Ну, и плевать. Все уже решено. Во всяком случае, слово сказано, и даже уверенность в том, что я приду, на девяносто пять процентов достигнута. Я – Ждущая, которой надоело ждать. Я опустила руку, выбросила цветы, развернулась и ушла от ветродуя с Кольского, чтобы самой искать свое счастье, а не ждать этого кретина, который уплыл на годы, чтобы иметь дело с портовыми потаскухами. Но что вообще из себя представляет это счастье? И есть ли оно для меня?
Может, это все глупо, и не надо начинать новую жизнь с интернет-знакомства?
А с чего? С очередного неоприходованного абонемента в «Фитнес-хаус»? С новой машины? С новых туфель? Может, с зашивания старых ран? Кто знает? Кто знает, кроме меня?
Да и потом, должна же я за все пройденное в этой жизни получить свое заслуженное счастье. Или не должна? И кто вообще определяет, заслуженное оно или нет? Странное понятие, ведь, по большому счету, все понятия вроде добра и зла, нужности и ненужности, правильности и неправильности – лишь наши субъективные домыслы, и что для одного заслуженно – для другого верх несправедливости.
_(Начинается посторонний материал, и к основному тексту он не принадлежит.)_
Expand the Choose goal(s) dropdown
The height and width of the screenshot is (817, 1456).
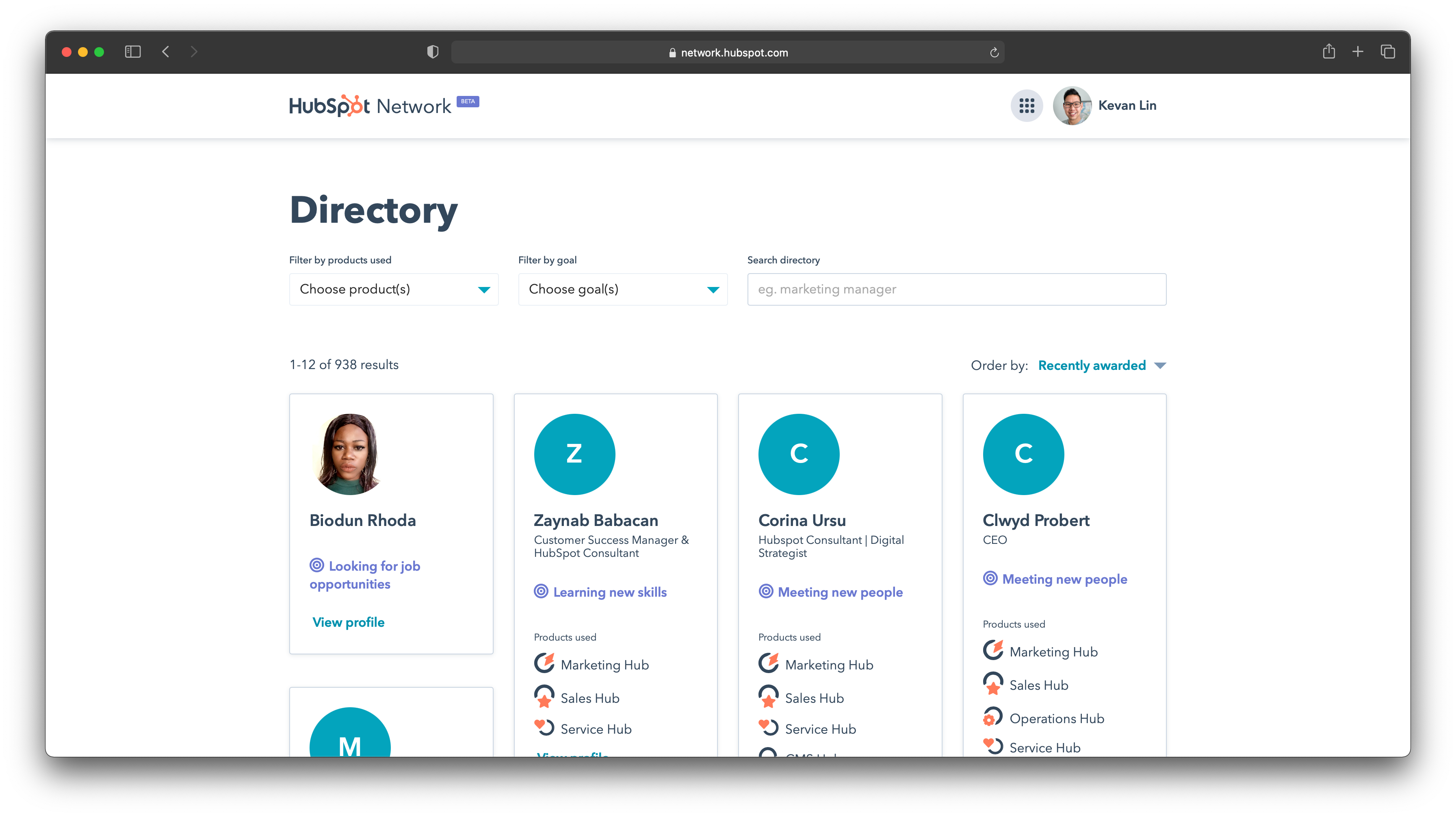tap(622, 289)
Заслуженным считается выстраданное или полученное в результате добрых дел. Но кто тебя заставлял страдать, а не искать более комфортный путь? А тебе кто сказал, что твоими благими намерениями не была вымощена чья-то дорога известно куда? Считается, что есть некая усредненная истина насчет добра и зла, но на практике все это чушь. Моральные уроды, поломавшие не одну жизнь, часто оказываются, по итогу, счастливы, потому что, видите ли, одумываются, а их жертвы, наоборот, только и могут, что уповать на то, что с их заниженной самооценкой и постоянным зализыванием старых ран кто-то им да поможет, и скитаются от пристанища к пристанищу, чтобы их всех худших вариантов выбрать напоследок самый худший, и с этим выбором дожить жизнь. Прелесть какая.
Ира, ты гонишь. Убери бокал, пока не разбила его о край ванны.